Text to Speech software

Mar 14, 2012

Can anyone recommend a good "Text to Speech" software that you have used with Articulate?  We are looking for a software that sounds as close to a real voice as possible.

Thanks, Joy

37 Replies
Steve Flowers

I use Ivona for temporary voices during review periods. It's relatively inexpensive for personal use. For commercial use it's quite a bit more expensive ($700 last I checked). I'll be moving to the built in Mac voices for my temp work - triggering voice to file from terminal. These are slightly lower quality than Ivona or Loquendo. Loquendo is quite good.

Good voices are not cheap. Most of the best ones offer a "pay as you go" program. If you're looking for a good quality voice on the cheap for commercial purposes, I haven't found one yet. I haven't found an application of narration where I'd rather use a synthetic voice than a real one other than for scratch and review.

James Henderson

I'll throw in iSpeech's text to speech . In my opinion they have the most human sounding voices available, even a tad better than Ivona (although their Polish stuff is amazing). iSpeech offers quite a bit for free/very low fee. Might be just what you are looking for. They also offer some limited speech recognition should you ever need that. Their text to speech is top notch though. I used the service to turn my college reading into mp3s to listen to while cooking and similar when I couldn't read.

Michael Case

Hello Joy,

I have found that no matter what TTS software or voice I use, there are far too many oddities in pronunciation to efficiently and cost effectively use one for narration. Besides, finding a professional narrator is easy, and depending on who you choose, it can be inexpensive as well.

Check out The Narrator Files. They price narration by the page, and they have exemplary voice talent.



Steve Flowers

I am. I've switched over entirely from other TTS programs to Mac voices. Pretty neat trick I use to batch each file using terminal. It takes a little bit to set up my transcript input files, I haven't automated that part yet. 

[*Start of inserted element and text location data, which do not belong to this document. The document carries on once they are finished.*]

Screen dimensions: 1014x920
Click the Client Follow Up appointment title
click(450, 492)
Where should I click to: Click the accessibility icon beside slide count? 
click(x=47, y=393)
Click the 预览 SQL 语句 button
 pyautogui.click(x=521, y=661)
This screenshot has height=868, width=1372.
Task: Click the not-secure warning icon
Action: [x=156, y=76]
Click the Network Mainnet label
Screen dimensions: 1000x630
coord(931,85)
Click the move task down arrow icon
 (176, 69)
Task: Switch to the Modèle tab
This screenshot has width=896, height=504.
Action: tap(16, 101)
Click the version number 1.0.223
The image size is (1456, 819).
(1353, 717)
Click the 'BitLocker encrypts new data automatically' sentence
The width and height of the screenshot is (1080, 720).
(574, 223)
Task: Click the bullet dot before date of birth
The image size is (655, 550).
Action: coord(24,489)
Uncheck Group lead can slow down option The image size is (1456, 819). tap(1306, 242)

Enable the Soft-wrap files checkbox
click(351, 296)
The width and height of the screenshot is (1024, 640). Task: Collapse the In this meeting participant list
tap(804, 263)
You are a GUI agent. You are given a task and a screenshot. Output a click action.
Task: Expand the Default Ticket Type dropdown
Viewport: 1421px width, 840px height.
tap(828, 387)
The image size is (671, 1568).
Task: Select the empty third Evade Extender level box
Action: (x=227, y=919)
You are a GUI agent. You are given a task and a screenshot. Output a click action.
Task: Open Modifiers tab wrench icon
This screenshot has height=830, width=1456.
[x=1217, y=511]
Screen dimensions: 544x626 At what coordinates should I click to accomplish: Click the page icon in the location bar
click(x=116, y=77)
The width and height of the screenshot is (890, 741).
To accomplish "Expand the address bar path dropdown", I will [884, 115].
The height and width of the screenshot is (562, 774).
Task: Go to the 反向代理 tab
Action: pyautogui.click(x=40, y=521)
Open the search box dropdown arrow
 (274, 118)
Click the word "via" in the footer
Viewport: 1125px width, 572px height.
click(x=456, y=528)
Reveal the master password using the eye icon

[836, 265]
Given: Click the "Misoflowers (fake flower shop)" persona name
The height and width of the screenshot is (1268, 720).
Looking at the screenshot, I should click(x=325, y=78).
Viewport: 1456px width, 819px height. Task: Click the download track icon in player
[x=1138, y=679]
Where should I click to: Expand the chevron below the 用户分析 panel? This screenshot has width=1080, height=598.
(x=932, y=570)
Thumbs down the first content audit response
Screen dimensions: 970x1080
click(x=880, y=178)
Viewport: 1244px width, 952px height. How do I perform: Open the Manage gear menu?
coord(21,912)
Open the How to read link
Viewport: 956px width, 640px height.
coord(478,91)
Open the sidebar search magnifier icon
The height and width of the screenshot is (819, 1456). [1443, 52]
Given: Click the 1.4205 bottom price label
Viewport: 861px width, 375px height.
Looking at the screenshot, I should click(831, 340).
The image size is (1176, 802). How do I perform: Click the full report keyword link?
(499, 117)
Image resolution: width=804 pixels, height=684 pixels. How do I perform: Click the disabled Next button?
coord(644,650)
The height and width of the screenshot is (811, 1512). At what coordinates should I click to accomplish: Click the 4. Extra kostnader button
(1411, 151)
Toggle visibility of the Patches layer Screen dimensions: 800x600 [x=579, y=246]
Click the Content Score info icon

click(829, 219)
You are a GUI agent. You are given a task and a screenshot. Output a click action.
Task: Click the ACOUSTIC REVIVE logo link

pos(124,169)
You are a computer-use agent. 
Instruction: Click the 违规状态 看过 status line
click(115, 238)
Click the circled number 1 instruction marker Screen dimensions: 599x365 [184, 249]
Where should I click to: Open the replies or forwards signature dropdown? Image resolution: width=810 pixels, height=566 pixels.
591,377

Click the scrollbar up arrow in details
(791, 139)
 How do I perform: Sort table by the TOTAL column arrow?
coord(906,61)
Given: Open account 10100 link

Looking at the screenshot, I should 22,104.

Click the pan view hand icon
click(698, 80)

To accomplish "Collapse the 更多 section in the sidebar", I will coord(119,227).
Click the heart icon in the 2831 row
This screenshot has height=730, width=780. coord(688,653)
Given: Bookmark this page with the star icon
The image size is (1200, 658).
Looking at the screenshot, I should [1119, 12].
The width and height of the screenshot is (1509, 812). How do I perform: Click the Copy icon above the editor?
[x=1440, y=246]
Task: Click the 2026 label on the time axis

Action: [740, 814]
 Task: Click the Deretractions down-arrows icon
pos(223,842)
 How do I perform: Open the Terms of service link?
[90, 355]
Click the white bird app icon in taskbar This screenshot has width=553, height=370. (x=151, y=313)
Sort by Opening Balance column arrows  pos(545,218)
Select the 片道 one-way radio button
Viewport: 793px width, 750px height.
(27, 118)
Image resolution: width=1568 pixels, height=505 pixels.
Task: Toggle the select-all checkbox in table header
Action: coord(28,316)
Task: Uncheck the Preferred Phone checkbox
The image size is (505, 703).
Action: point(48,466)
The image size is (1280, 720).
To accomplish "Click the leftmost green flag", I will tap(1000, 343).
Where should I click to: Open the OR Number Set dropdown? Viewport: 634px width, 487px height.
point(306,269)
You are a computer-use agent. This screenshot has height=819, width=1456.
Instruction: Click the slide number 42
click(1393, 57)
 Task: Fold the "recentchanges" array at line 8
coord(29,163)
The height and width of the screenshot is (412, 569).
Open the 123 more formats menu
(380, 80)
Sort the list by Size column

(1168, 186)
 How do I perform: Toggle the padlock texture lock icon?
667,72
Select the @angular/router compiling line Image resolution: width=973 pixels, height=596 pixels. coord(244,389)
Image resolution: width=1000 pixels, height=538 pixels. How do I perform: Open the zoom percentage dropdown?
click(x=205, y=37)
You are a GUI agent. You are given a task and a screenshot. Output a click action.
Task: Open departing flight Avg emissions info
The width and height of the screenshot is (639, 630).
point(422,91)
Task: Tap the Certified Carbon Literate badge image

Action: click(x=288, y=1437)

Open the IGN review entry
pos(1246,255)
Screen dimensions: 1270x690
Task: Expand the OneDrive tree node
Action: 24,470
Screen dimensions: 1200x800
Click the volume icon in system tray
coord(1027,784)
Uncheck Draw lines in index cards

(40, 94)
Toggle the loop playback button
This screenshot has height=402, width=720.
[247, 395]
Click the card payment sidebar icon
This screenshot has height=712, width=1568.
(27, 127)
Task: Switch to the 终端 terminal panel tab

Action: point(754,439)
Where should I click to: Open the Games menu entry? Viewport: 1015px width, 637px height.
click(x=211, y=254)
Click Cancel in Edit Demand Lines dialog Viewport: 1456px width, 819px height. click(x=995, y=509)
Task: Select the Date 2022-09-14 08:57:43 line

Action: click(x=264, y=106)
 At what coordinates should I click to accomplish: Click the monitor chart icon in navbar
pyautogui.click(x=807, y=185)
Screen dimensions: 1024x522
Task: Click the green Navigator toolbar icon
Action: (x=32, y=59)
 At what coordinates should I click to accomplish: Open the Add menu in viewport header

Basically, when the script is approved, I generate a .txt file for each bit of audio (on the plus side, I have found a way to use this as a transcript feeder). Then I setup a batch file for terminal to automatically generate the outputs. The batch template lines look something like this:

say -v lee -f /Users/sflowers/Desktop/Dropbox/projectname/production/scratch_audio_scenarios/s1_c1.txt -o /Users/sflowers/Desktop/Dropbox/projectname/production/scratch_audio_scenarios/s1_c1.aiff

Copying and pasting this line into terminal will grab the text file and output an audio file in the voice I've selected. Copying and pasting multiple lines will do it multiple times. It only fails if there's a funny character or the text file is missing. Easy to pick up by the file size of the output .aiff. All in all pretty fast. And really easy to update. Just update the .txt file and copy / paste the batch line into terminal.

Ron Starc

The current best text to speech software is Text Speaker. It has customizable pronunciation, reads anything on your screen, and it even has talking reminders. It is great for learning as it highlights the words as they are being read. The bundled voices are well priced and sound very human. Voices are available in English, French, Italian, Spanish, German, and more. Easily converts blogs, email, e-books, and more to MP3 or for listening instantly.

Mike Harrison

It is not at all because I'm a voice-over/narrator that I am opposed to the use of text-to-speech technology. It is solely out of concern over results. The goal of instruction of any kind is to either simply share information or to change behavior/performance. And, just like TV and radio commercials, success hinges squarely on whether the message is able to not only grab but hold the attention of the listener/viewer/learner so that they will ABSORB what they saw and/or heard, and that they will also RETAIN that information so that they can later APPLY it. In the case of commercials, advertisers hope to motivate people to buy their product or service. In instruction, it is hoped that learners will be able to use what they learned to better their performance.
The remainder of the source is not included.